Either correct your function or make sure that you truely want to
use these global variables inside your function.
```

However the automatic hints in RTutor don’t allow to analyse step by step the different commands inside a function. Looking at more users in the log, one finds that there are many ways to write an erroneous function. This means custom hints were also of limited use here.

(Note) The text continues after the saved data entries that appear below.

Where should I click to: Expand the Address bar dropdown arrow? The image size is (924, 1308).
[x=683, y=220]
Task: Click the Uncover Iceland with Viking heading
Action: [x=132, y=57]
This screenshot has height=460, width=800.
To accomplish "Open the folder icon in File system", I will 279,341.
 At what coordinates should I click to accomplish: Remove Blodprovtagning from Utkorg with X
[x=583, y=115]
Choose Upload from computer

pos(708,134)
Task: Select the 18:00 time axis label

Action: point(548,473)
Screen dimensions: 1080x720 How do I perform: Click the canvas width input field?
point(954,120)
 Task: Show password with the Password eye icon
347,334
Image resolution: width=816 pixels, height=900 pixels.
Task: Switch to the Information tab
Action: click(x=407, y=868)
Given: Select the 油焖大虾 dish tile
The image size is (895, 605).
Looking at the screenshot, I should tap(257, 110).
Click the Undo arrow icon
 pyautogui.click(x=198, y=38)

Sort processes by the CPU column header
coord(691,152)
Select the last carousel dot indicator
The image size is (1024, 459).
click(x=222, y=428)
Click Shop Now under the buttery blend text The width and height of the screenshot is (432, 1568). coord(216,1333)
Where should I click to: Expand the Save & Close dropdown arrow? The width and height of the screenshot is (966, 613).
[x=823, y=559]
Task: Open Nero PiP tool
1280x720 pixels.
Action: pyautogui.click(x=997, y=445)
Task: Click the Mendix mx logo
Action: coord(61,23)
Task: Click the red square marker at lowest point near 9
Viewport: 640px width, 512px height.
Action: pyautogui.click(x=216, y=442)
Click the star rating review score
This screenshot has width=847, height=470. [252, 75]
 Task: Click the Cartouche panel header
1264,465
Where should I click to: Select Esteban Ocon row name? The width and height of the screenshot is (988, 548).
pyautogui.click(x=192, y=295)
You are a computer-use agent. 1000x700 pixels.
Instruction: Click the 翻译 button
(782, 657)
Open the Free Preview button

In the revision of my problem sets, I made the following change. If students shall write a function, it is now almost always done in a two step procedure. In an initial task students just write the future function body as normal R code for some example values of the function arguments. Since the code is not yet in a function, RTutor can nicely test it step by step and provide informative automatic hints. In a subsequent task students have to copy that function body into a function where I already provide the function header and closing `}`

in a `fill_in`

block.

For another example, let us look at a much simpler task from the same problem set:

Using the command

`cbind`

, generate the matrix X of explanatory variable whose first column consists of 1 and the second column consists of p

The sample solution is just:

```
X = cbind(1,p)
```

Here is an extract from the corresponding chunk log that was created by `write.chunk.logs`

:

```
# ps_1b1_ols 1_b_2
# 15 users solved (4 took long time) and 0 users failed.
# Failed checks: 8 Hints: 4
# NEW USER solved after 3 failures (3.1 mins) *********************
cbind(1,p)
# *** 29 secs later...
x <- cbind(1,p)
# *** 13 secs later...
x = cbind(1,p)
# *** 98 secs later... asked for hint.
# *** 49 secs later... solved succesfully!
# NEW USER solved after 1 failures (6.7 mins) *********************
# asked for hint.
# *** 359 secs later...
x= cbind(1,p)
# *** 41 secs later... solved succesfully!
# NEW USER solved after 2 failures (2.7 mins) *********************
x=cbind(rep(1,T),p)
# *** 22 secs later...
x=cbind(rep(1,T),p)
# *** 103 secs later... asked for hint.
# *** 38 secs later... solved succesfully!
```

Here is not really a need to customize any hint because every student finally managed to solve the chunk in reasonable time. Nevertheless, it is a nice example to showcase a simple adaptive custom hint. In the new version of the problem set solution file, this chunk is now specified as follows:

```
X = cbind(1,p)
#< add_to_hint
if (exists("x") & !exists("X")) {
cat("It looks like you assigned the value to 'x' (lowercase),
but you shall assign the value to 'X' (uppercase).")
}
#>
```

Even more than customizing the problem sets of my course, I used the insights from the analysis of submissions to to improve the automatic hints and tests of the RTutor package. For example, it is quite valuable to teach students how to effectively use longer dplyr chains. This can be done now in RTutor problem sets in most cases without the need for any customized hints. Assume you just specified in your solution file the following command

```
dat %>%
group_by(a) %>%
summarize(mean_x = mean(x)) %>%
arrange(-mean_x)
```

and the student enters the following wrong code

```
dat %>%
group_by(a) %>%
summarize(mean_x = sum(x)) %>%
arrange(-mean_x)
```

Then RTutor’s automatic hint gives the student a relatively detailed error analysis:

```
In your following pipe chain, I detect an error in the 3rd element:
dat %>%
group_by(a) %>%
summarize(mean_x = sum(x)) %>% !! WRONG !!
arrange(-mean_x)
It is correct to call summarize. But: Your argument mean_x = sum(x)
differs from my solution, where I call the function mean.